The practitioner accepts no responsibility or liability whatsoever for the use or misuse of information contained on this site, including links to other resources. If any court of law rules that any part of this disclaimer is invalid, the disclaimer stands as if those parts were struck out. By continuing to explore this website you represent that you have read, understand and agree to the terms of this disclaimer.

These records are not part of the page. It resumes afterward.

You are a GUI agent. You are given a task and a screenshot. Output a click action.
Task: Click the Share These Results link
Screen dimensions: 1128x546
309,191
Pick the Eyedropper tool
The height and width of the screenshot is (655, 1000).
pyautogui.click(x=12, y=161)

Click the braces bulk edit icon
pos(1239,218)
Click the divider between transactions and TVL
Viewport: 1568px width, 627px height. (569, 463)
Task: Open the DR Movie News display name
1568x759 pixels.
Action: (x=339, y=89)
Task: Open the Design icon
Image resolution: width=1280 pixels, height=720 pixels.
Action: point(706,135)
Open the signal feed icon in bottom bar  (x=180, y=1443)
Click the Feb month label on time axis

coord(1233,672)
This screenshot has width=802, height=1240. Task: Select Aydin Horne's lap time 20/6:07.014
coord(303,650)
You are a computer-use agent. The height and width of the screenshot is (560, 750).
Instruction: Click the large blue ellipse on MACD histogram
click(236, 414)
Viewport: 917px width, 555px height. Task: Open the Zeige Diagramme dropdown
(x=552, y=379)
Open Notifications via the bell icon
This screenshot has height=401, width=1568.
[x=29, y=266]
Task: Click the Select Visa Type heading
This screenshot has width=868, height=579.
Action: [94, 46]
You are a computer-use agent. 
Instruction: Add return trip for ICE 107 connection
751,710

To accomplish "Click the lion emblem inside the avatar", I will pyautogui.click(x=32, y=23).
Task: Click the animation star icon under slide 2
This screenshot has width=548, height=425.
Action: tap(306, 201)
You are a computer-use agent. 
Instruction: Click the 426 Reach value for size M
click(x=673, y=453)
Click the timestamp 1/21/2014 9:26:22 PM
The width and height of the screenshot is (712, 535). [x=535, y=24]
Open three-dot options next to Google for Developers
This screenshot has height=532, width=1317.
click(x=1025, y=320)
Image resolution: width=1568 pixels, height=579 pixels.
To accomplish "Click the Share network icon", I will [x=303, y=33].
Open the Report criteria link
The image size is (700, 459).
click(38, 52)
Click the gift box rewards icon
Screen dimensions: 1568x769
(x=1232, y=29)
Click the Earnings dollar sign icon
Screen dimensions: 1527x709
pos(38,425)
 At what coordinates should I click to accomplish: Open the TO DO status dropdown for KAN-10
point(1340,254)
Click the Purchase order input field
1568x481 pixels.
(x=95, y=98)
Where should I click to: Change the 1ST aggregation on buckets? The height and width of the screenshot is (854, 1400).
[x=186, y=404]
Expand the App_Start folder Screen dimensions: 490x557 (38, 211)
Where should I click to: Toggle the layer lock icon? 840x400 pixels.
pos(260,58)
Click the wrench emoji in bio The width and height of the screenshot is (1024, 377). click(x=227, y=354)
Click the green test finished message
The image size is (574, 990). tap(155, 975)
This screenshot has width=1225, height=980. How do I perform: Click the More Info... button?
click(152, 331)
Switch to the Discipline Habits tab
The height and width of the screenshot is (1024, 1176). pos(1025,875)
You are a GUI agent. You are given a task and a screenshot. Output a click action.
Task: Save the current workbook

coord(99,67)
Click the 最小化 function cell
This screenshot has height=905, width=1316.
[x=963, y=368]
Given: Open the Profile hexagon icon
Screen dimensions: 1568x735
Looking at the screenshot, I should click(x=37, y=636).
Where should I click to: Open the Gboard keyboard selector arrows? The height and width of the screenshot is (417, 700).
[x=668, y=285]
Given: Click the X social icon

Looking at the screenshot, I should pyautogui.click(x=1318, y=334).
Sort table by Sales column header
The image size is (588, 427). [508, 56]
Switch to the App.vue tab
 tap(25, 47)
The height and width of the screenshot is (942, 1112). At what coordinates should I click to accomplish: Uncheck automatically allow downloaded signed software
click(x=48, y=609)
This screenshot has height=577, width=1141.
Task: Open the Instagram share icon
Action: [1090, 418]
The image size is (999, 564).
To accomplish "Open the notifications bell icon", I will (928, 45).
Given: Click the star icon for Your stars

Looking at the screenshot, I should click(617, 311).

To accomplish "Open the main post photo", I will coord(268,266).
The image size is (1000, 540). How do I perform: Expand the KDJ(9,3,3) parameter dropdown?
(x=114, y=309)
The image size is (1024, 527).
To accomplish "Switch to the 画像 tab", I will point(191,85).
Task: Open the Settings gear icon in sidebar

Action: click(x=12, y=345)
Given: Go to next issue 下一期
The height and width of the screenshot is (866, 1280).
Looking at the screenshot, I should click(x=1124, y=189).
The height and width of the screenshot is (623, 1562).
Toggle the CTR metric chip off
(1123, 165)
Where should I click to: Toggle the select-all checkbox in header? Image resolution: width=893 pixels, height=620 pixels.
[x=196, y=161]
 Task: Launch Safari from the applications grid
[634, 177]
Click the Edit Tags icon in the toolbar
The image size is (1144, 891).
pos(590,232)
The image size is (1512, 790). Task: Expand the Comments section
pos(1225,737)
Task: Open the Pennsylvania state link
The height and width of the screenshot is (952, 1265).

In consideration of my use of this website, I for myself, my heirs, personal representative or assigns, do hereby release, waive, discharge, and covenant not to sue Bloom Psychological Services as a company, or Lucille Whitehouse, the individual and excuse this entity/person from liability from any and all claims including negligence resulting in personal injury, accidents, or illnesses (including death) and property loss arising from use of this website.
Assumption of Risk: Mental health treatment carries with it certain inherent risks that cannot be eliminated regardless of the care taken to avoid such risks. I have read the previous paragraphs and I know and understand and appreciate these and other risks are inherent in the treatment I am participating in. I hereby assert that my participation is voluntary and that I knowingly assume all such risks.
Indemnification and Hold Harmless: I also agree to indemnify and hold harmless Bloom Psychological Services and Lucille Whitehouse ts trustees, directors, officers, employees and agents from any and all claims, actions, suits, costs, expenses, damages and liabilities including attorney fees as a result of this use of this website and the information contained within.